Stories | Aged Care Homes

Alf celebrated his birthday with a morning tea surrounded by staff and residents and an afternoon tea with a special visit from his family this week.

Alf has lived through some of history’s most significant moments. These include World War II, the building of the Harbour Bridge, the 2000 Summer Olympics in Sydney, the current health pandemic and Australia’s first COVID-19 outbreak in March last year at BaptistCare Dorothy Henderson Lodge, where he lives.

Alf says the last two years have been difficult, missing seeing special friends and family during the pandemic, but he’s hopeful things are changing.
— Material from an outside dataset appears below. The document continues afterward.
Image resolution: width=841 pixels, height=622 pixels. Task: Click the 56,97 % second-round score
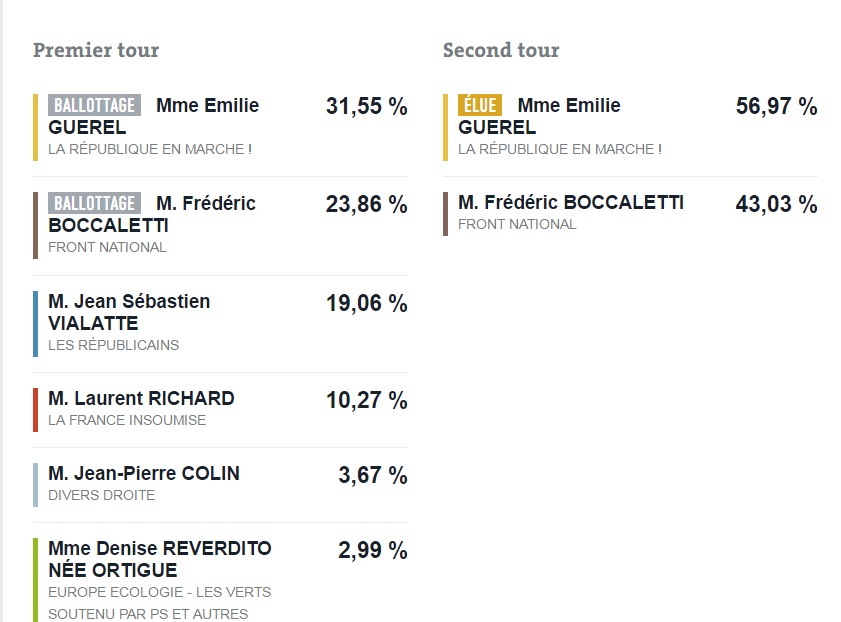[776, 106]

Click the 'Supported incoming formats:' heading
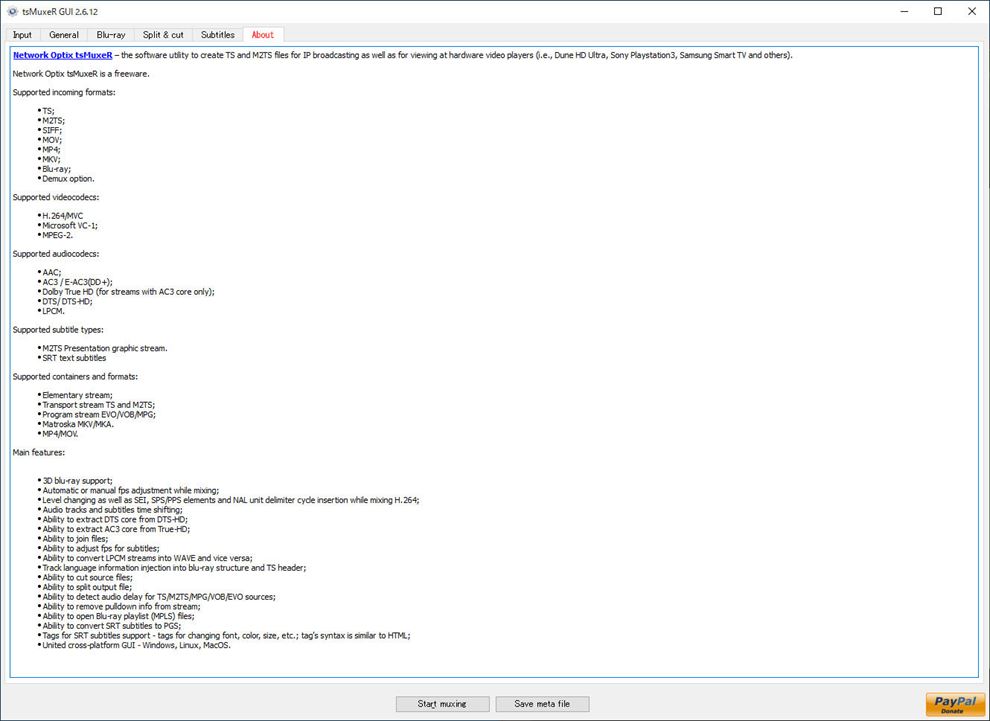(x=64, y=92)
“I always looked forward to the weekly meeting with Ross, the BaptistCare chaplain, and things are now opening up, so I am very grateful for that,” he said.

A life devoted to the service of others, Alf is BaptistCare’s oldest volunteer, having been a dedicated volunteer and Chaplain through BaptistCare and the churches he has attended.

His Chaplaincy work continues today, as he spends time with his fellow aged care residents at BaptistCare's Macquarie Park site, where he has lived since 2002.

Despite leaving school at 14 years old, Alf qualified to join the Public Service, and at one point was a volunteer ambulance driver.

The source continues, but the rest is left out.